Mighty Life List
Aug 16 2010

Have Family Portraits Taken? Check!

The Masons from maile wilson on Vimeo.

These are the amazing photos Maile Wilson took of our little family. I couldn’t love them more, Maile is crazy talented, and she was working in the face of some serious challenges. My hyperventilation, for example.

Months ago, Maile spotted “have a family portrait taken” on my Mighty Life List, and made an offer. Maile had her own life list (which she just posted), and she wanted to photograph a family in Chinatown. After a few emails back and forth, we set a date a couple months out.

Then I got overwhelmed and completely forgot about it. This is a thing I do. All the time. I honestly avoid making appointments because I have to set 15 different alarms on my various electronic devices, and then the photo padding in my bag muffles them all, and then I unzip my bag (invariably in a church or library) and it sounds like a four alarm fire response team, but actually I was just supposed to meet a neighbor for yoga.

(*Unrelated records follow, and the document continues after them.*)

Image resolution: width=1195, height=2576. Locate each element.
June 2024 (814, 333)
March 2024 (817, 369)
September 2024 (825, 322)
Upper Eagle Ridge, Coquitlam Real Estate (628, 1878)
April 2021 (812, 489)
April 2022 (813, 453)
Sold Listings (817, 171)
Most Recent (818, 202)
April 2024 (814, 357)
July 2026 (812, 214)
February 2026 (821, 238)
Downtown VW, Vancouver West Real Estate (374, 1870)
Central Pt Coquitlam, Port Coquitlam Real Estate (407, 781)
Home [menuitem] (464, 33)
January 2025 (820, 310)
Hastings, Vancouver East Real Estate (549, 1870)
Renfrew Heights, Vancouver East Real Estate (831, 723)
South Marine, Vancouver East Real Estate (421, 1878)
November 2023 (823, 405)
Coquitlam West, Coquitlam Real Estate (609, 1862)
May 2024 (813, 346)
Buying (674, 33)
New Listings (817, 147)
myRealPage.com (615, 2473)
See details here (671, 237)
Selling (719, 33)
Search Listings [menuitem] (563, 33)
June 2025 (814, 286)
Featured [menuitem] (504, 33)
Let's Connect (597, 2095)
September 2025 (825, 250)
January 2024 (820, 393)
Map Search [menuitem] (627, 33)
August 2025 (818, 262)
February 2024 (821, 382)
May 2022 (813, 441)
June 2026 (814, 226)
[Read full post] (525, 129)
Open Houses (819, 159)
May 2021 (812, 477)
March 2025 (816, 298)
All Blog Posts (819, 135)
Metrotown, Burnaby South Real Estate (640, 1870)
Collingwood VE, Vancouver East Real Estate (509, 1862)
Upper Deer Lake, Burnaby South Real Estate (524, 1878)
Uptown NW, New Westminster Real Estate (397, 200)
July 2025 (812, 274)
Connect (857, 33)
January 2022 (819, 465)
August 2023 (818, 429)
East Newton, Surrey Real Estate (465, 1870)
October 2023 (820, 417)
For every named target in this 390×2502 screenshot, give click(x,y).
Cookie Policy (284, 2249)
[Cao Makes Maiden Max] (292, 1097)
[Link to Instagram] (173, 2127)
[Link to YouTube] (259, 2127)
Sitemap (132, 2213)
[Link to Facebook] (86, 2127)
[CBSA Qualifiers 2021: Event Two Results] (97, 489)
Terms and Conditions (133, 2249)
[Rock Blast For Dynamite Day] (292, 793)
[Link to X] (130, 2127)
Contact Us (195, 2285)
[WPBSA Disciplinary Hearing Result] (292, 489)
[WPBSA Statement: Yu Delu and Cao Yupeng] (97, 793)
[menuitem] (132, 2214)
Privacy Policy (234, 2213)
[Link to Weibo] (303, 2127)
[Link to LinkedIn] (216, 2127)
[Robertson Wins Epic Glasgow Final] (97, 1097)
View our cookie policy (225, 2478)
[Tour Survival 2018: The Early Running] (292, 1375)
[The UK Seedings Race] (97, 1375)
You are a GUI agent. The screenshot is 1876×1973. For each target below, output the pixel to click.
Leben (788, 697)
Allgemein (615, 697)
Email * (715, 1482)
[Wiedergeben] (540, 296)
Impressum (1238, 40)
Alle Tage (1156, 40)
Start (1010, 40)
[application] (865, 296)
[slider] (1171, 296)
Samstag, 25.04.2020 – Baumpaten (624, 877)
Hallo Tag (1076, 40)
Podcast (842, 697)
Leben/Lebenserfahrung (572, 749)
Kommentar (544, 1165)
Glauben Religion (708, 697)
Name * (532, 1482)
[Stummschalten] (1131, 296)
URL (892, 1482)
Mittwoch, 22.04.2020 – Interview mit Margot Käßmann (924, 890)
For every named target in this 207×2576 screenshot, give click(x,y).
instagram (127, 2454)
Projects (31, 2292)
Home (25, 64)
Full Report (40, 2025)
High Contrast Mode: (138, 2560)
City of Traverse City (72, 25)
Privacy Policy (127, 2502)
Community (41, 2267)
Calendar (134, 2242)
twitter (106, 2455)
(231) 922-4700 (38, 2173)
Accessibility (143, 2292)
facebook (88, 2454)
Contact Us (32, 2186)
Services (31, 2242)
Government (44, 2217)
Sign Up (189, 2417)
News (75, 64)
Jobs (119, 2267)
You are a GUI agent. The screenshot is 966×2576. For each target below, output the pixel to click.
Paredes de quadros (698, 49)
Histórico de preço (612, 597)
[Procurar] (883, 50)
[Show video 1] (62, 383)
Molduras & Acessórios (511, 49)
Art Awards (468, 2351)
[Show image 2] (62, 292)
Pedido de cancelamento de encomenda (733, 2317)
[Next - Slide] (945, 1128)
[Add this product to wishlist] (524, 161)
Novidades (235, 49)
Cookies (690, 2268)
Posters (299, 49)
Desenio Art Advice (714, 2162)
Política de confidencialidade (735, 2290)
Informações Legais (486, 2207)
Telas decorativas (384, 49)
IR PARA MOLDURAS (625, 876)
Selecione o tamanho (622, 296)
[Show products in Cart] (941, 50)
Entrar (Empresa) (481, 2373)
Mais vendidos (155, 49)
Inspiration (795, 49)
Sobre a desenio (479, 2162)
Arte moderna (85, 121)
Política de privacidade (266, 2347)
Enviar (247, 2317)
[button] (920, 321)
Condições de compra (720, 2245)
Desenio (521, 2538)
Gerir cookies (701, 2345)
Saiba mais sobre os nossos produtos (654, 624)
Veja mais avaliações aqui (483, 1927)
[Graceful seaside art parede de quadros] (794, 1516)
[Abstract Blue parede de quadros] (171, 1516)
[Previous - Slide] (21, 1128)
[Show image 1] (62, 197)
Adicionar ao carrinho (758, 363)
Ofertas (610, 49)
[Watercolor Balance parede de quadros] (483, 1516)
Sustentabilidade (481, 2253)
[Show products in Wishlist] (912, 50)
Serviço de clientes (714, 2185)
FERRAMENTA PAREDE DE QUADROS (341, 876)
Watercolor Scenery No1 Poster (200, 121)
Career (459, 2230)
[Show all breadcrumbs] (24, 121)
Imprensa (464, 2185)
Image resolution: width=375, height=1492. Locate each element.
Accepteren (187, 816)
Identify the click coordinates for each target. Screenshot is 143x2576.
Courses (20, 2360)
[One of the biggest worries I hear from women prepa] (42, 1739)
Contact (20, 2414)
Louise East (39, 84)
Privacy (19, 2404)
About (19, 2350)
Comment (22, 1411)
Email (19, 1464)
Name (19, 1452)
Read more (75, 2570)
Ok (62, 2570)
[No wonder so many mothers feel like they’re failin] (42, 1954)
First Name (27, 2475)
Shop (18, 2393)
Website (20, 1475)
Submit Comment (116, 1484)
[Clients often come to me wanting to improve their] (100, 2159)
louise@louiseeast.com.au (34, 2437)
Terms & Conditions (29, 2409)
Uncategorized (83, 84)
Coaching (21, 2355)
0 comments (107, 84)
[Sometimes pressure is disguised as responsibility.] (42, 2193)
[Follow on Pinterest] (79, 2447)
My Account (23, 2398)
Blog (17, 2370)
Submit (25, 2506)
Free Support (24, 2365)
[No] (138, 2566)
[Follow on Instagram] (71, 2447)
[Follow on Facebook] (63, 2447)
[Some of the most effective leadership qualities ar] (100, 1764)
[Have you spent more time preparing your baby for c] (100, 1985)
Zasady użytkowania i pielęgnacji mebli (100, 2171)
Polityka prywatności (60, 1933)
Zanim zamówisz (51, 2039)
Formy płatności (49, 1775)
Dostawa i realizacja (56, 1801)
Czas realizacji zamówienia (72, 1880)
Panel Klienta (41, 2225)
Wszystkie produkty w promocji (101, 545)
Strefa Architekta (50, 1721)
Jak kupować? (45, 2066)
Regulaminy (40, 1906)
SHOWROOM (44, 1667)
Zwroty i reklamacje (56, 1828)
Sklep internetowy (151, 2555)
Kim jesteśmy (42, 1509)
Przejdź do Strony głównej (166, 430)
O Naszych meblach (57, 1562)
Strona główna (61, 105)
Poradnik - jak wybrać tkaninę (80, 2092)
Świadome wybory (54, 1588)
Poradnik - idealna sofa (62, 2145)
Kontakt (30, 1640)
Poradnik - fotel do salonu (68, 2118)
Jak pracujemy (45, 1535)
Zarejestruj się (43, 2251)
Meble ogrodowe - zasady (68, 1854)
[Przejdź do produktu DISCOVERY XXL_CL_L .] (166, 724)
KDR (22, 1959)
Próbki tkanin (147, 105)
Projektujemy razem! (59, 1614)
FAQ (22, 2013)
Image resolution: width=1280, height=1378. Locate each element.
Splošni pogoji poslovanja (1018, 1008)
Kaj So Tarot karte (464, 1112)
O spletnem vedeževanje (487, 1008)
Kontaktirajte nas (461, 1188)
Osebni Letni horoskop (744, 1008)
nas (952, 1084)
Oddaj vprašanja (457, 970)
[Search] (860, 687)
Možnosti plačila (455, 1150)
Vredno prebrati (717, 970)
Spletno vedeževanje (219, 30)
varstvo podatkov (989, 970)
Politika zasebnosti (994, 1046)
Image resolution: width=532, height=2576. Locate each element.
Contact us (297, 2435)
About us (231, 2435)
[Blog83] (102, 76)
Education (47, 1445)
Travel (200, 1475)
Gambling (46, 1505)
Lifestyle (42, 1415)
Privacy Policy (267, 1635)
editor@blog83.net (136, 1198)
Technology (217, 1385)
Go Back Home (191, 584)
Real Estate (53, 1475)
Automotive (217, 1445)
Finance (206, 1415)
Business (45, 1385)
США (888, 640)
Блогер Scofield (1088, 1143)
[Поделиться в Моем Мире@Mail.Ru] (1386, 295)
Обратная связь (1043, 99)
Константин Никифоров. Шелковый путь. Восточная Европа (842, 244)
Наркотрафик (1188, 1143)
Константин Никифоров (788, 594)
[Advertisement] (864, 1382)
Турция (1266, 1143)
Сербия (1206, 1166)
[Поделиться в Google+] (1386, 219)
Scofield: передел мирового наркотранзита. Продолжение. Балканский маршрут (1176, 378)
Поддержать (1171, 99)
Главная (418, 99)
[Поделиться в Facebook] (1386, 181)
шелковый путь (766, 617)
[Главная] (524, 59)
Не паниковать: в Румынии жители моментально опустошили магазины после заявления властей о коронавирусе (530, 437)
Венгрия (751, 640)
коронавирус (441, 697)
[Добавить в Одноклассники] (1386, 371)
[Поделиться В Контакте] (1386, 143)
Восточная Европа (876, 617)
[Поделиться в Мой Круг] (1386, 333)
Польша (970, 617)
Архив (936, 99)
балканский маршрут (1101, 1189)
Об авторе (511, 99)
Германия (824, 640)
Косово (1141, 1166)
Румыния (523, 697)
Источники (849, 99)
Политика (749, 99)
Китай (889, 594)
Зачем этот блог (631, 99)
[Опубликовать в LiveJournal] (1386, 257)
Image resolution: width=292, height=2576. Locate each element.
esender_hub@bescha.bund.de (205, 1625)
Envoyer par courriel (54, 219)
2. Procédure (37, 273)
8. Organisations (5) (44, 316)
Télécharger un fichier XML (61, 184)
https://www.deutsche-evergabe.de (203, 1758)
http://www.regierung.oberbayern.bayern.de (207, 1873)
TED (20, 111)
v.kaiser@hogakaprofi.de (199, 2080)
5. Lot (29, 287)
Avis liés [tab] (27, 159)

The Sunday afternoon the shoot was scheduled, Hank had just gone down for a nap. I changed into sweatpants, pulled my dirty hair into a ponytail, and climbed into bed.

The plan was to read a little PostSecret, maybe some Kottke, but my email happened to be open. At the top was a note from Maile, whom I’d never met, sent three mintues earlier. She didn’t have my number, but she was in Chinatown. I was in a stained tank top.

While my heart made a few desperate attempts to leap out my mouth and flop around on the bedspread, I thought about what to do. Throw my laptop out the window? Throw myself out the window? We’re only on the second floor. Perhaps I could trump up the injuries to an excuse-worthy level.

Instead, I sent Maile my number and sat very still.

When Bryan and I got engaged, I had to purchase a $20 white dress on eBay because I’d had weeks of dreams about waking on our wedding day with nothing white to wear. These were sequels to my “nothing to wear” dreams for prom, graduation, job interviews, friends’ weddings, trips to the DMV. In these dreams, I’m never naked, just dressed totally inappropriately for the occasion — wearing a straw boater and knee socks to a funeral or whatnot. Having to prepare my entire family for a portrait in 20 minutes or so is literally my recurring nightmare.

Fortunately Maile was very calm in the face of my hysterical apologies. She called to say Chinatown wouldn’t work for a shoot, and asked about a new location. I asked her to take a cab across town, and told her we would meet her. I said all this through the paper bag into which I had been breathing.

Next, I called Bryan who was across town at a bar reading — he was pleased. He told me how much he loves me, and how endearing it is when I interrupt his five minutes of downtime with appointments I’ve made for the whole family without telling him. I nodded and pawed through my closet for a dress I could wear with tights to hide my unshaven legs, plugged in the rollers, and ironed Hank’s shirt while shoving a banana in his mouth. Bryan came home and put on a clean shirt before pausing to make out with me. In the photos, he is wearing two different shoes. I did my makeup in the car.

Here’s Maile’s take on the shoot. Note how she didn’t even mention that I forgot about her? That’s because she is a professional.

Mar 26 2010

Ask Maggie: DSLR Case for Your Bag

Stephanie had a question about my gadget case roundup. She says:

Do you have something to hold your DSLR camera that you slip into a normal purse? I’m looking for something to protect my Canon xsi with the lens attached that I can use when I don’t want to lug an extra bag around with me. But it’s tough to find! Thanks for your recommendations!

Good question, Stephanie, I can’t believe I didn’t think to include one. Here are a few options:

Cloak Bag, $49

The Cloak Bag is a compact “shoot-through” camera bag that I think would work well to offer a little extra protection in a larger bag, but you can also use it as a stand alone when you’re traveling. The bag strap is actually your camera strap, so you just unzip the bottom and shoot, which means you can go from case to shooting much faster. I don’t own this, but I want it. (via Swiss Miss)

Zing 501-104 SG1 Standard SLR Cover, $19

Here’s a more standard neoprene case, and you can find all sorts of styles online by searching for“dslr neoprene case.” It also comes in black, grey, and plum, and they have a larger one if you want to use a big lens. (FYI, reviews seem to indicate that the color on the bag isn’t photographing well, and it’s a deeper green than it appears.) They also offer an ZING Large Universal that doesn’t look as cool, but might be more functional.

Ephiphanie Bags, $170

My final suggestion is to just use a camera bag as your day bag, which is finally, finally possible. A while ago, I was complaining that there were no attractive camera bags for women. Maile contacted me to say that she’d had the same problem, so she decided to make some. She sent me a one, and it’s fantastic. It’s excellent quality, allows for quick access, and there’s plenty of room in there for your camera, cell, a little clutch with essentials, and even a flash or extra lens. Best of all, you don’t have to wrap a towel around your camera and shove it it your bag when you want to go out to dinner.